Je commence à fantasmer sur l'organisation de la brith-mila (circoncision). Je pense que c'est étrange de faire une brith-mila pour des parents qui ne sont pas mariés. Est-ce que je ne suis pas en train de jouer à "et si?", est-ce qu'au fond de moi je ne sais pas déjà qu'il n'y aura pas de brith-mila ?

L'ALLIANCE D'ABRAHAM

Le bébé est né, un adorable petit être tout blond. Il devient vite évident que les nouveaux parents sont tout-à-fait opposés à une brith-mila.
C'est le coup de grâce. Il est impensable, pour tous les membres de nos deux familles, qu'un garçon ne soit pas circoncis. Ils rompent avec une tradition millénaire, la marque essentielle qui confère au garçon sa judéité. Comment cela peut-il nous arriver?

Nous discutons, nous essayons la persuasion, nous supplions, nous implorons. Le peuple juif est une espèce précieuse. Lorsqu'un garçon juif s'engage dans la vie sans être circoncis, il se retire de l'alliance entre Dieu et le peuple juif. La brith-mila est tellement centrale qu'elle permet la rédemption par son seul mérite, même en dehors de toute observance.

Lorsque nous voyons que tous nos arguments tombent dans l'oreille d'un sourd, nous essayons une approche plus "rationnelle":

" D'accord, nos traditions ne signifient rien, mais qu'en est-il des raisons médicales ? De nombreuses études prouvent que les hommes circoncis souffrent moins fréquemment d'infections et de cancers".

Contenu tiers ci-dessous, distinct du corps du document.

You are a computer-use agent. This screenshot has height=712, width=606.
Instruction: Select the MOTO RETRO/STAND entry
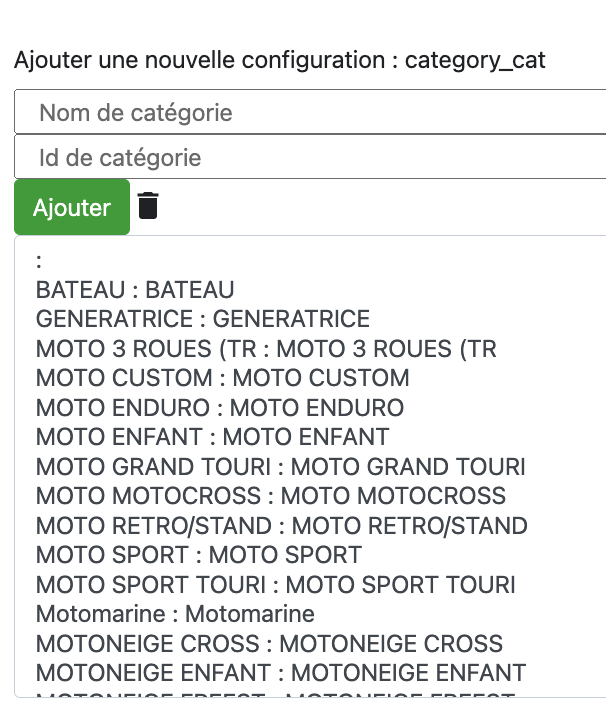[x=281, y=525]
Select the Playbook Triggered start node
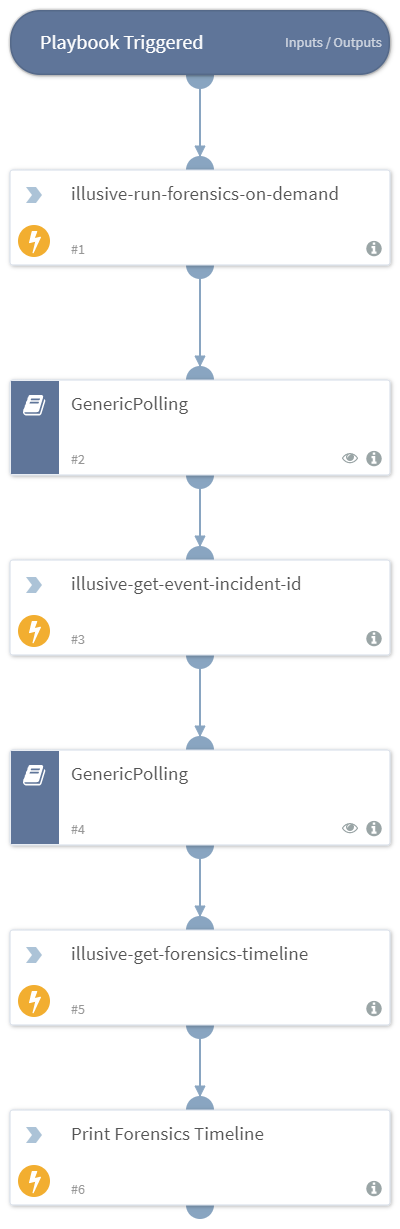The image size is (400, 1229). click(200, 43)
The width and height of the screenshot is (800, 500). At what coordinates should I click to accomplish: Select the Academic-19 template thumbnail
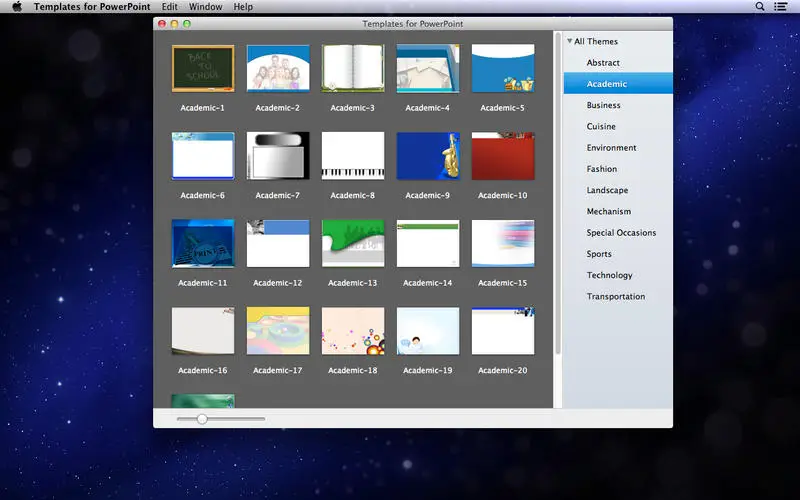tap(428, 331)
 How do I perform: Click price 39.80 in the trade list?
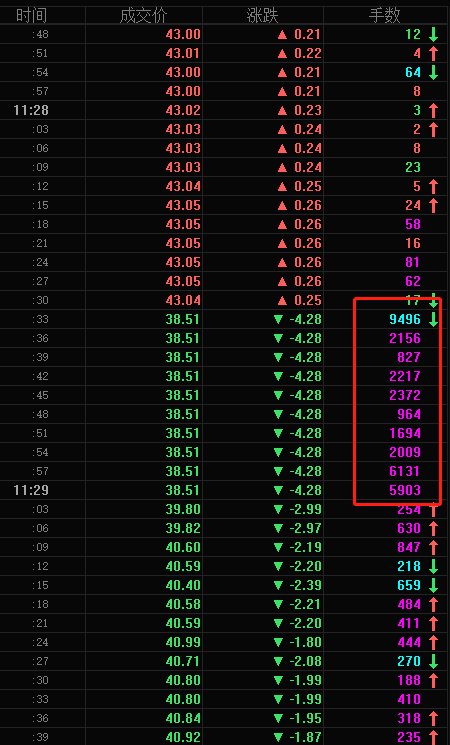(183, 509)
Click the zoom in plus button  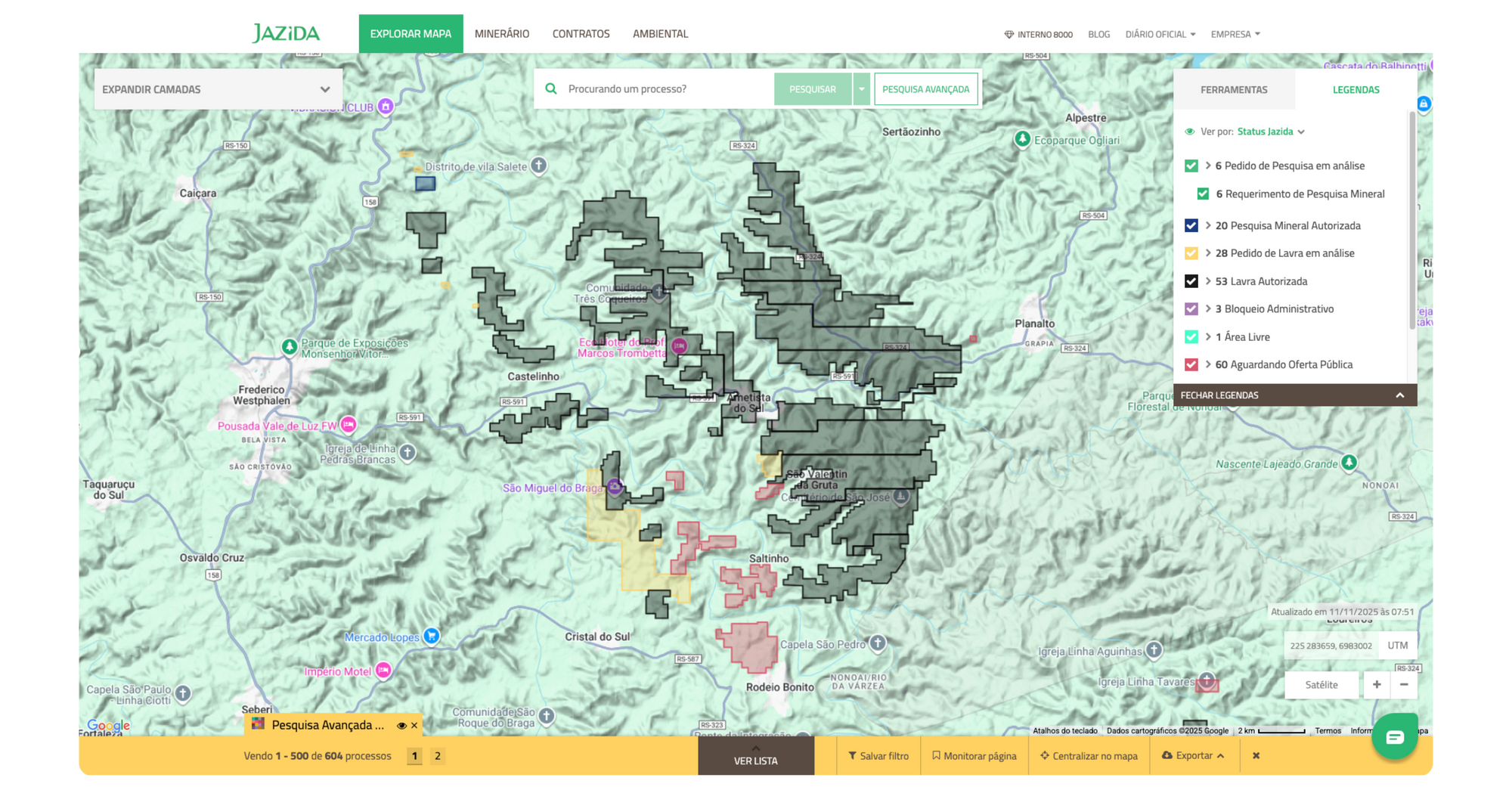click(x=1377, y=684)
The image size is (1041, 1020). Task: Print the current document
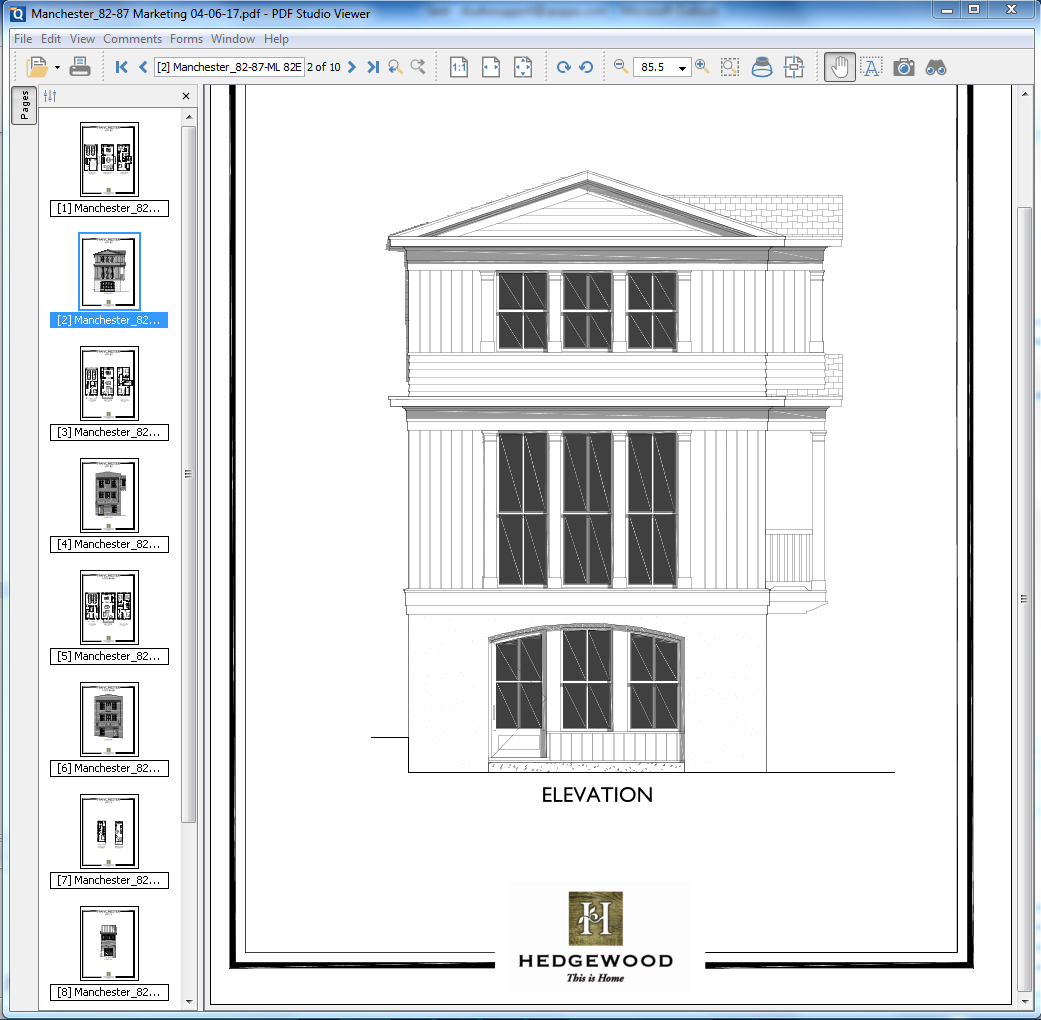click(x=79, y=66)
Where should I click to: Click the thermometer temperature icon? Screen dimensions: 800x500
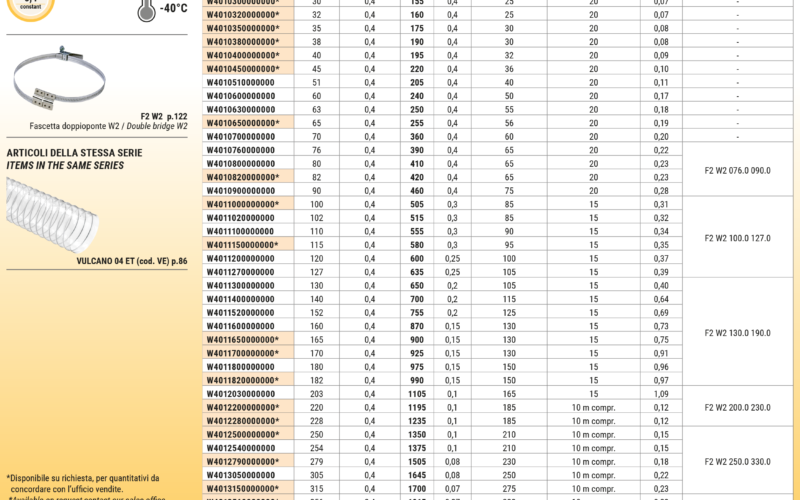[145, 9]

Nous voyons le ridicule de cet argument. Il est, pour nous, tellement moins important que la nécessité de voir le bébé entrer dans l'alliance du peuple juif.

"Pour chaque article prouvant les bienfaits de la circoncision, il y en a un qui en montre les risques" répondent-ils. "Mais la question n'est pas là. C'est notre enfant, et c'est notre décision".

Nous sommes face à un mur. Nous ne comprenons rien à leur raisonnement. Ils ne comprennent rien au nôtre. Lorsque nous nous levons pour prendre congé, l'atmosphère est cordiale, mais plutôt froide. Ma fille court après nous jusqu'à la voiture. Elle pleure et dit qu'elle sait qu'elle nous fait de la peine mais que leur décision est définitive.

Mon mari est submergé de chagrin. De vieilles douleurs physiques se réveillent à la faveur de ce bouleversement affectif. Son visage est livide et il a du mal à respirer. J'ai peur qu'il n'ait une attaque ou un infarctus et je ne sais comment le calmer.J'ai la tête dans un étau et mes yeux brûlent d'une douleur provoquée par les larmes que je ne parviens pas à verser. Je voudrais pleurer mais je me sens vidée de toute sensation. Peut-être est-ce là un mécanisme de défense naturel?

Nous sommes trop sous le choc pour prévenir nos proches de la venue d'un nouveau membre dans notre famille. Nous ne voulons pas faire partager notre chagrin à nos frères et sœurs, les inclure dans le cercle de notre douleur. Nous sommes embarrassés, n'ayant jamais eu à faire face à une situation comparable auparavant. Nous devons garder ce secret, tout en sachant que ce sera impossible. Bientôt, nos proches vont nous demander des nouvelles de notre fille et nous devrons leur répondre.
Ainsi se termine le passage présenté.